The Problem: Ultimately, who Yunior is happens to be a miserable Dominican who has messed up yet again by cheating on his girlfriend. This is how the story starts. And as Yunior starts talking about his life, his family, his upbringing, his friends, and his past relationships, it is clear that this isn't the first time this has happened to Yunior, and history says that it won't be his last. Like his brother, like his father, and apparently like many Dominican men, Yunior is a chronic cheater. And this time he has really messed up. He pines after this woman like he has no other, hoping against hope that he can get her back. And as he starts to look back on how it all happened. The acknowledgement that it isn't an isolated incident causes him to look at his entire life, and how exactly he got to this point.

Genre, Themes, History: Much like Drown, this is almost more of a collection of short stories than a novel. One of the stories, titled "Otravida, Otravez," doesn't even mention Yunior at all, but instead is about a woman carrying on an affair with a married man whose wife and kids are back in his home country of the Dominican Republic. The remaining stories deal with Yunior and his situation, but they do not appear in chronological order. The primary theme appears to be infidelity, and not just Yunior's. It is like an epidemic. Something that is also heavily explored is the trend of parents either leaving their home country and their children behind in order to start a new life in the US, or the parents remaining home and sending their children off to the US on their own. Most of the time the parents have every intention of having the rest of their family join them, but there are a few who have no desire to either go back or send for the others...and both men and women fall into this category. Then there are those who do have their families with them in the US, but they still have another partner in the home country, and sometimes a whole other family. Diaz presents the fractured family life of the Dominican immigrant trying to make it in the US - a country where, according to Diaz, even the devil got his ass kicked.

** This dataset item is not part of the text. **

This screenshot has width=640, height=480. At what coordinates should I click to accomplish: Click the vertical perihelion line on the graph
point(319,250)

My Verdict: This book reminded me a great deal of Drown, mostly in its structure and its narrative voice. Although, the language is much rougher than it was in Drown, almost rougher that it was in Oscar Wao, and the subject matter is much tougher...some of it. Because of this, I have to once again say that I can't recommend anyone read this book unless they are ready for it. But chances are, if you get through Oscar Wao okay, then this one probably won't phase you at all. Now having given my obligatory warning, I will say that I have once again found a Diaz book that I love and hold in high regard. Maybe it is his unblinking honesty and willingness to put it all out there, I don't know, but I like it.

Favorite Moment: Pretty much any moment when Yunior truly regrets and has genuine remorse for how he has screwed this relationship up. It was he who cheated, and she just wasn't going to put up with it.

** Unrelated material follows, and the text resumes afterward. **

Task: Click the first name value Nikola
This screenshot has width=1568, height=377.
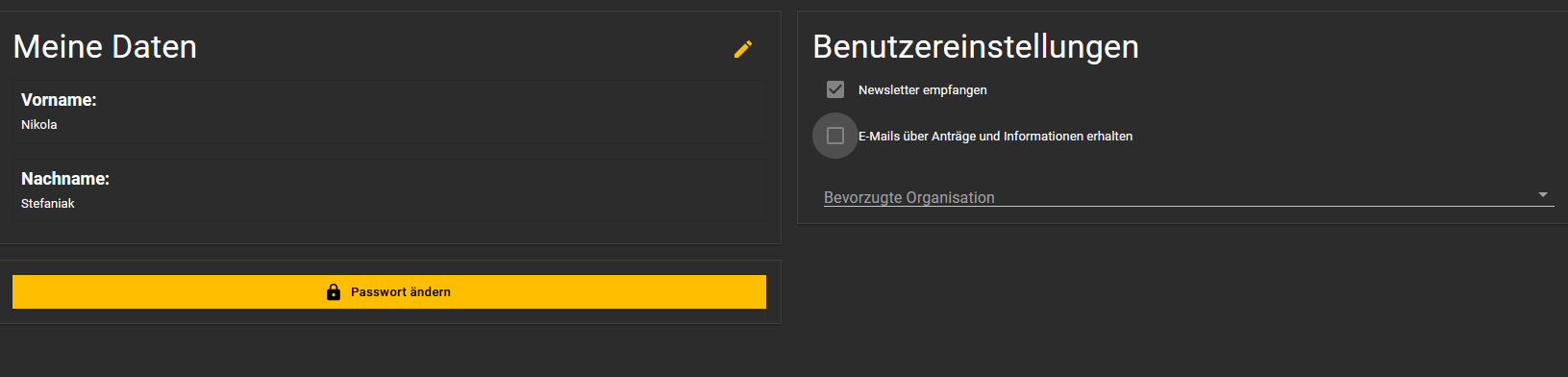Action: click(39, 124)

Favorite Character: This is slightly more difficult...this is one of those books where none of the characters really come off that great. The men are cheating, and many of the women let it happen and put up with it. It is a heartbreaking cycle that Diaz presents here.

Recommended Reading: Once again, I would have to recommend his book, Drown. This Is How You Lose Her almost picks up where Drown left sort of fills in some of the blanks and brings the reader up to speed. I highly recommend reading it before attempting anything else by Diaz.